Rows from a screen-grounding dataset
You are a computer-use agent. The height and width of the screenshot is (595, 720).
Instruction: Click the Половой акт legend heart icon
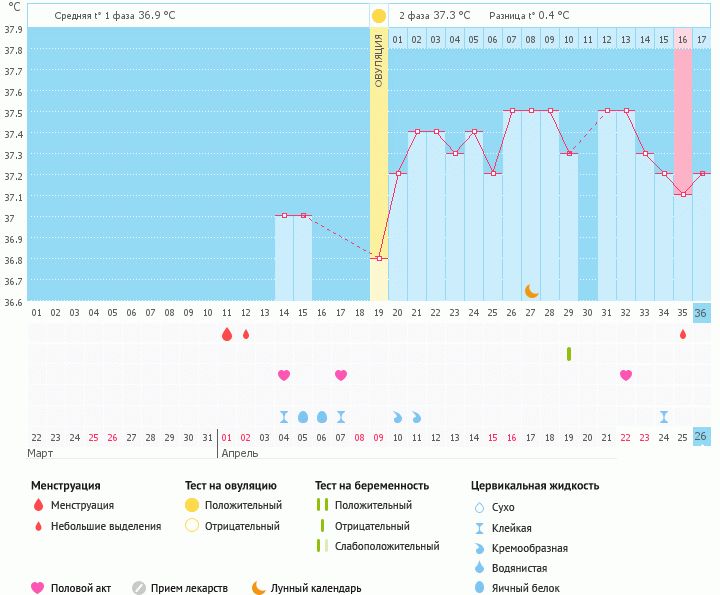[x=38, y=588]
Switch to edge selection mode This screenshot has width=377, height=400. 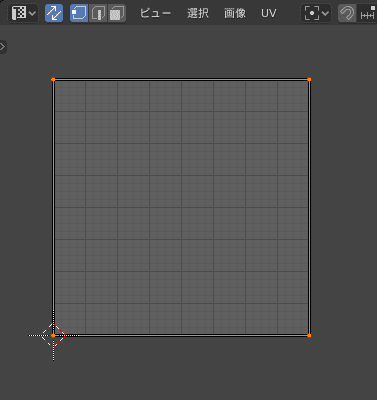pos(98,13)
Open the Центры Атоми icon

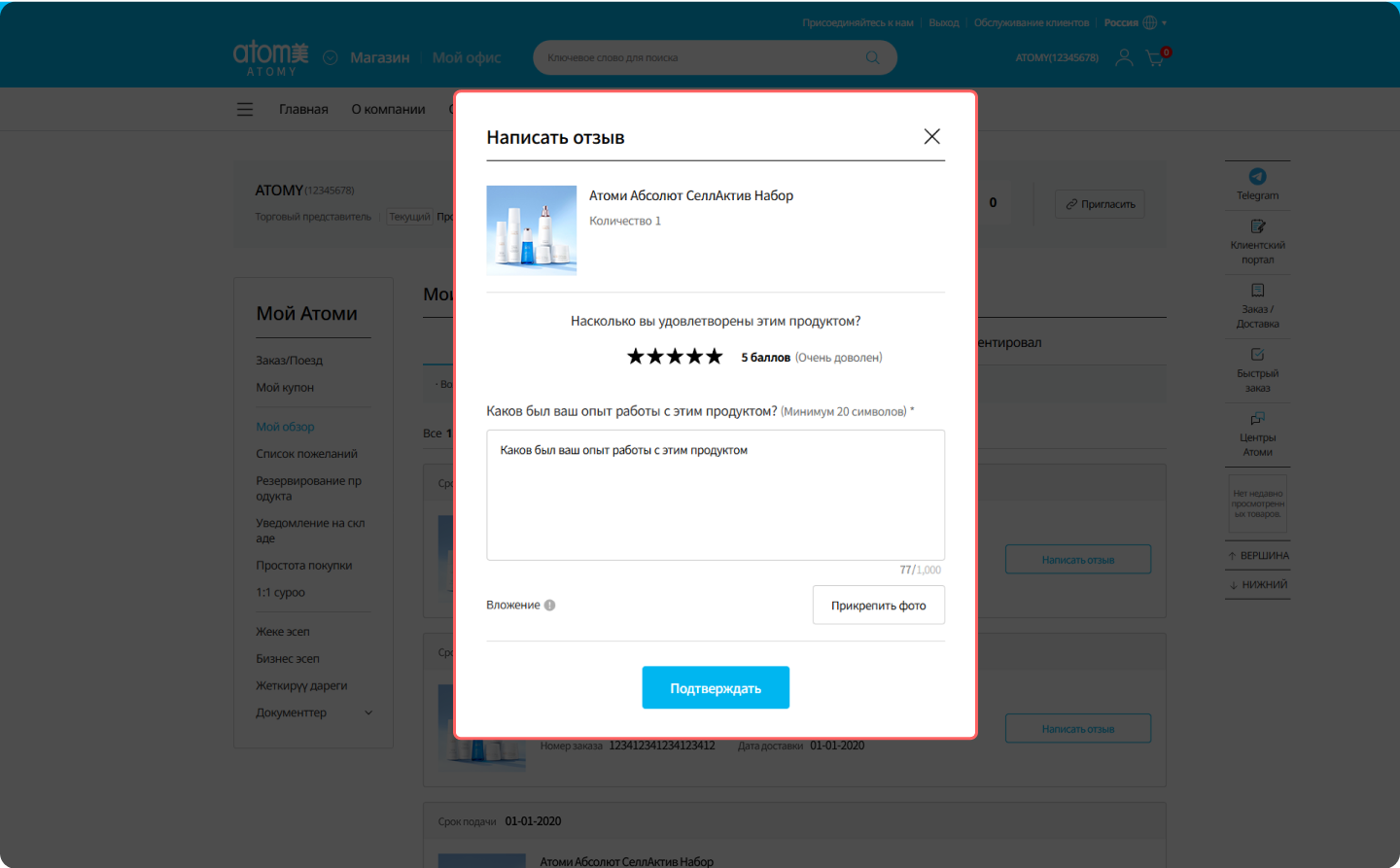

__The task__. Which lines in the material above contain the word "icon"? Report each one in full.

__Full answer__.
Instruction: Click the Половой акт legend heart icon
Open the Центры Атоми icon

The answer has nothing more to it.